- REQUIRED TASK 1:
Decide whether each statement agrees with the passage on intergenerational daycare, answering yes or no and quoting the exact words of the passage that settle it.
(a) The passage describes the TedTalk by Evan Biggs as a short video.
(b) The passage states that in pre-modern societies the generations typically aren't segregated from each other.
(c) The passage says the PBS footage shows residents and children interacting with each other.
- REQUIRED TASK 2:
In the passage on intergenerational daycare, who made the film “Present Perfect”?
- REQUIRED TASK 3:
Continue the passage on intergenerational daycare from where it stops.

- TEXT EXCERPT:
——————

Some of the negative emotions that come with aging, such as feeling that you are no longer useful, are culturally imposed. And they are stereotypes that increased interaction between generations can help eliminate. Take a look at this TedTalk by Evan Biggs, the maker of the film “Present Perfect,” which chronicles the Mount St. Vincent facility and how it works. It’s a long video but worth watching.
A culture that promotes the idea that people who are older have intrinsic value despite, or even because of, their age means that the elderly feel valued and live fuller lives. But establishing this type of culture is something that is done over a long period of time, which is where intergenerational daycare can provide an added benefit. They teach children from a very young age that the elderly have value and get them used to interacting with people from an age group that they might not otherwise come in contact with. In pre-modern societies the generations typically aren’t segregated from each other, but in our modern society, with an increased amount of elderly people living in nursing homes or otherwise apart from their grandchildren, effort needs to be made to bring these groups together.
Interacting with the elderly also allows these children to get even more attention and enriching activities than they would if it was only the staff of the daycare in attendance. There are just more adults around to participate. Take a look at this footage from PBS on the Mount St. Vincent daycare that shows residents and children interacting with each other.
If the elderly benefit and the children benefit, then what is the problem with putting nursing homes and nurseries together?

——————

- GIVEN INFORMATION:
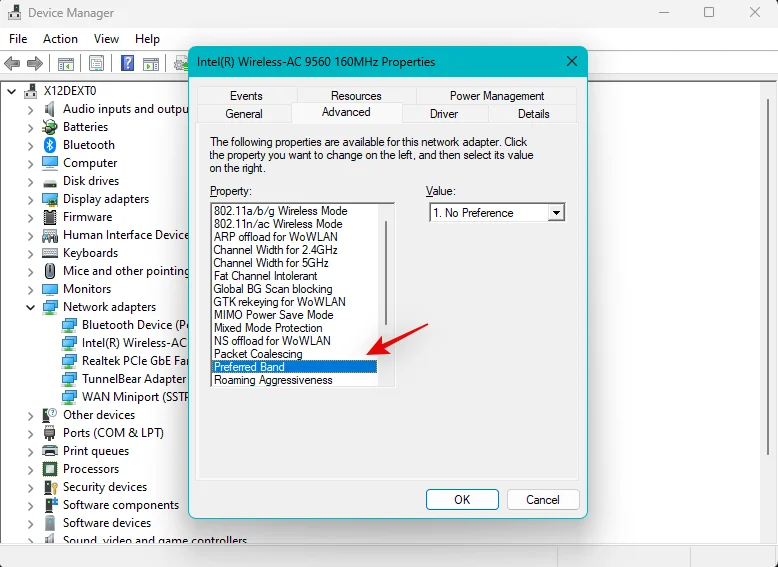Switch to the Power Management tab
Screen dimensions: 778x567
tap(496, 96)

——————

- OUTPUT 1:
(a) No: "It’s a long video but worth watching."
(b) Yes: "In pre-modern societies the generations typically aren’t segregated from each other"
(c) Yes: "shows residents and children interacting with each other."

- OUTPUT 2:
Evan Biggs

- OUTPUT 3:
Drawbacks to Intergenerational Daycare
The most obvious drawback is the likelihood that residents will die and the children will be forced to deal with the question of death and mortality. There really isn’t an easy way around that problem, but it may not actually be a bad thing. At some point, children learn about death and get the sense of their own mortality. No method of discovering that is completely free from trauma. The key to dealing with this isn’t to delay learning about death as long as possible but rather to handle the topic in a compassionate and age-appropriate way.
Another concern is that some elderly residents may not actually want to spend time with children. Not everyone likes little kids or wants to feel responsible for interacting with them. In an effort to provide a way to feel useful we might be providing some people with a chore instead. That is why the amount of time they spend with children or if they spend any time with them at all should be completely voluntary for the elderly participants. Some may be interested in spending the majority of their free time with the children and some may not. Both age groups need to have their own space as well as the ability to opt in and out as they choose. The caretakers for the children and for the elderly should be the staff and the structure of the facility needs to reflect that.
There is a danger of infantilizing the elderly by having the two groups together that care providers should be aware of. Although they may have the need for some physical assistance the way small children do, the elderly are not like small children and may find that being in a facility with children obscures that fact. Providers should be aware that what might be an appropriate treatment for a small child, such as using “baby talk,” can be demeaning when directed at an elderly person. While these facilities serve both age groups they should do so knowing that they are two very different groups with different needs.
Investments and Quality
These are not insurmountable challenges. Managing an intergenerational daycare that benefits both young and old may be more challenging than running a nursing home and a daycare in separate facilities. But it is certainly something that can be successfully done, as long as care providers are able to treat each age group appropriately and the system is one based on voluntary participation.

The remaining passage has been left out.